↓↓↓

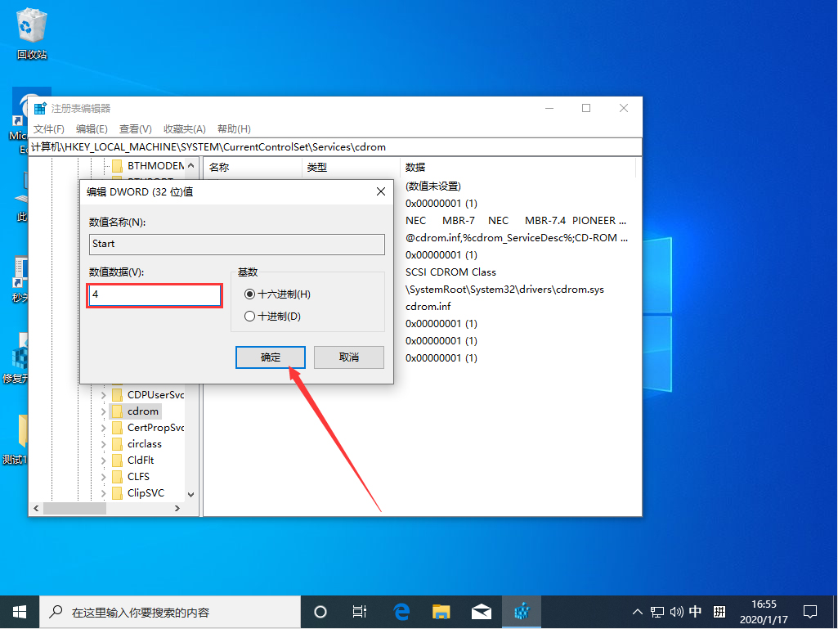
Task: Click the network icon in the system tray
Action: [x=657, y=611]
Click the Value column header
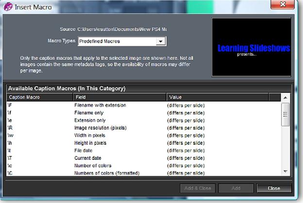 click(218, 97)
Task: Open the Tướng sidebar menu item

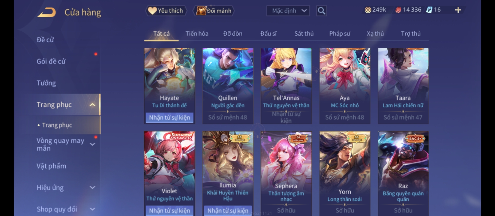Action: [46, 83]
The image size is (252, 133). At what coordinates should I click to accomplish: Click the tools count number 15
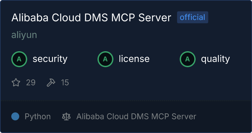click(x=65, y=82)
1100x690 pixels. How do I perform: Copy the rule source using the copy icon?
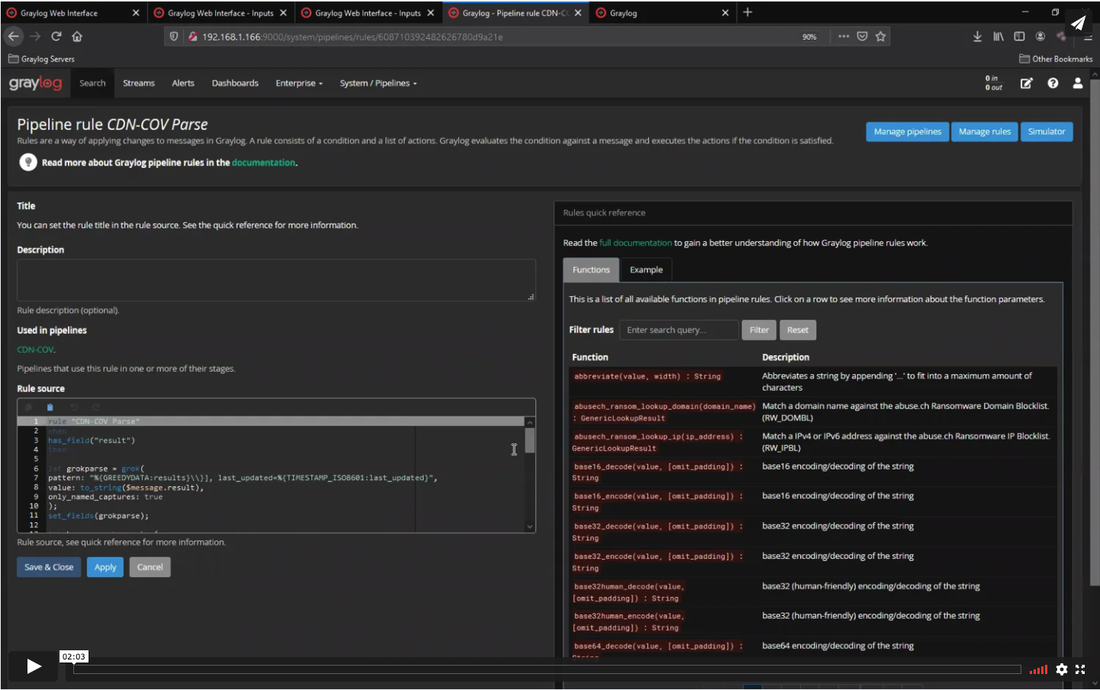(x=28, y=407)
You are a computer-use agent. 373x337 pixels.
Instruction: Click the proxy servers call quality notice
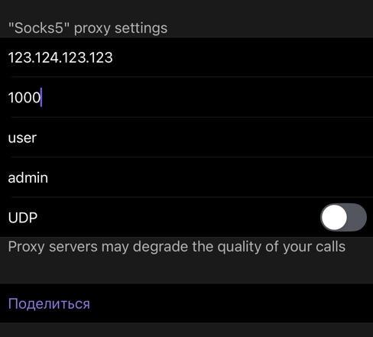coord(177,247)
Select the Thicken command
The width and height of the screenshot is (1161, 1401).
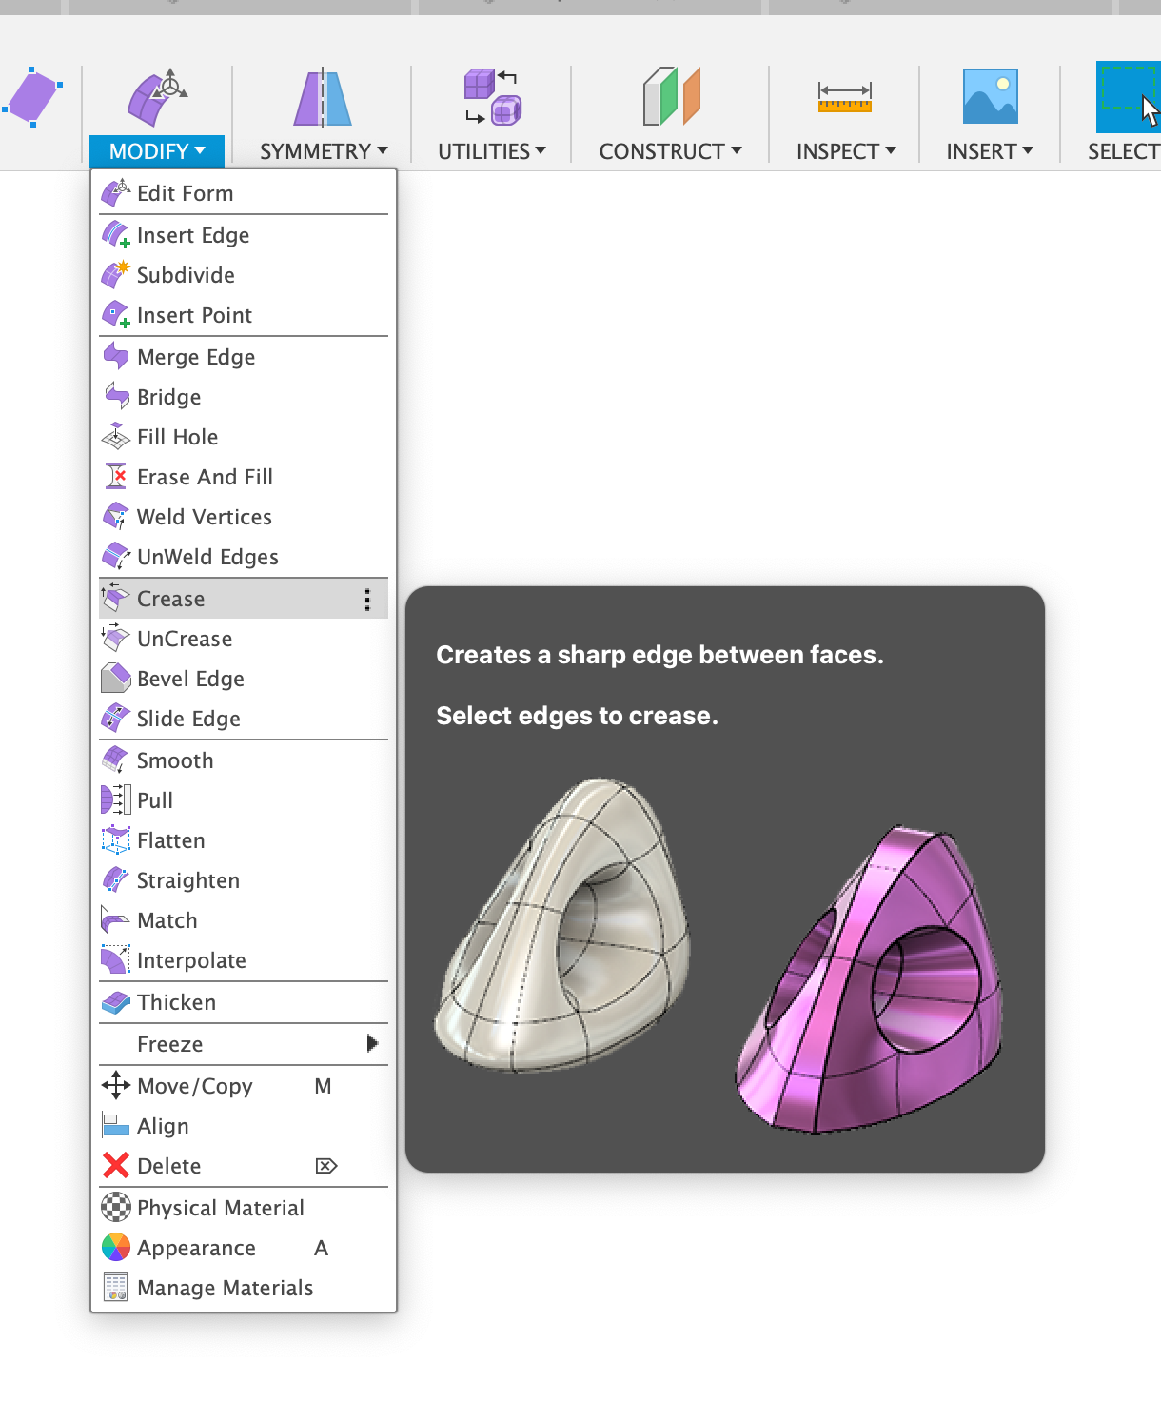point(179,1002)
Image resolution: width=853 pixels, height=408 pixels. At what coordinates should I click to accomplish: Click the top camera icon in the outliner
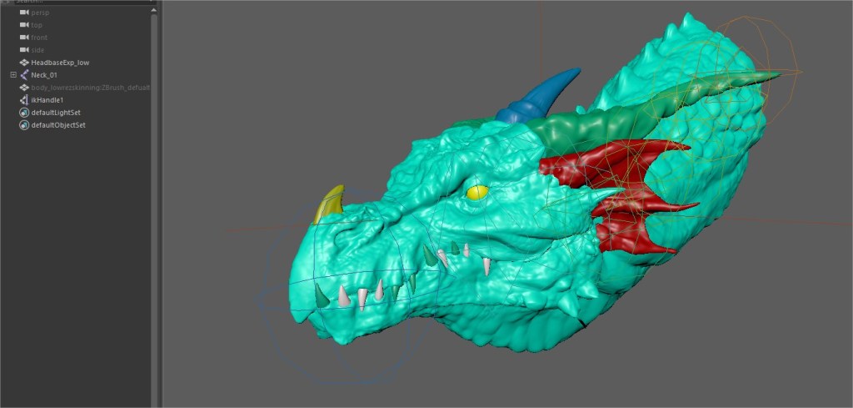point(24,25)
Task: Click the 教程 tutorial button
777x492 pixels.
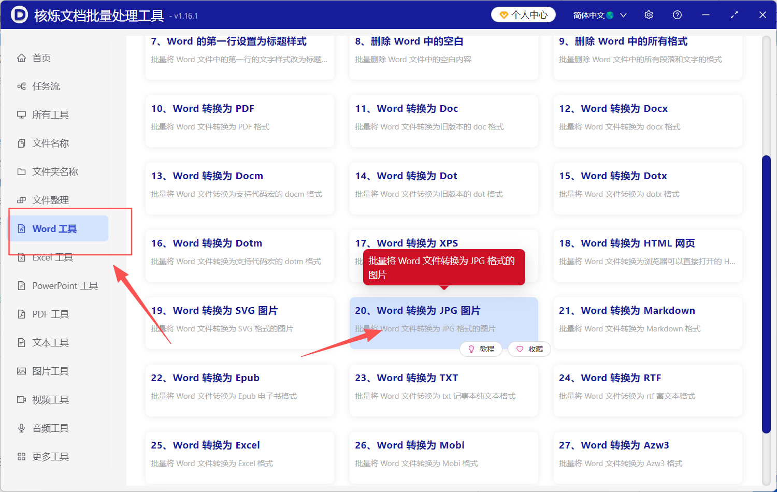Action: pos(481,349)
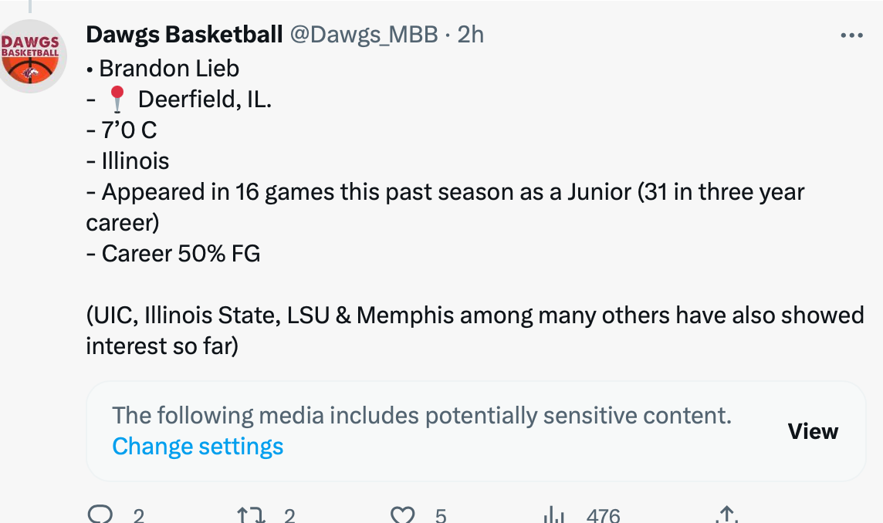Image resolution: width=883 pixels, height=523 pixels.
Task: Click the sensitive content warning text
Action: (421, 416)
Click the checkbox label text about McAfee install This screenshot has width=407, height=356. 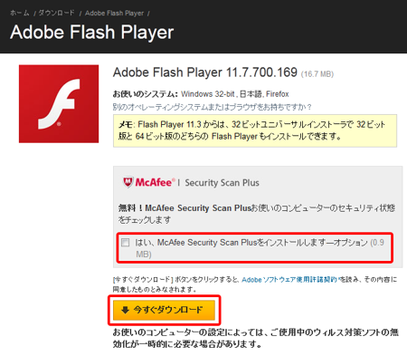pos(260,248)
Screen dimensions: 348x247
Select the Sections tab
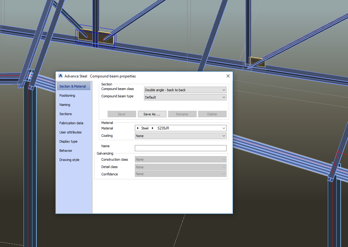[x=65, y=114]
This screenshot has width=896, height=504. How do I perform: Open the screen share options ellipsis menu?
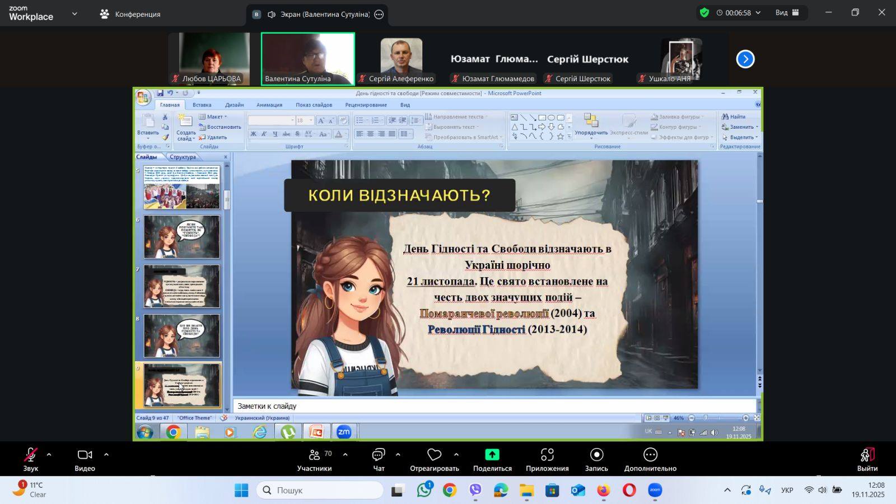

↑↑↑

Extract only the lines from the line containing "Select the Sections tab" through the final line of the listing above, unchanged; pictures stay out of the copy.

Select the Sections tab
[x=65, y=114]
This screenshot has width=896, height=504. How do I perform: Open the screen share options ellipsis menu?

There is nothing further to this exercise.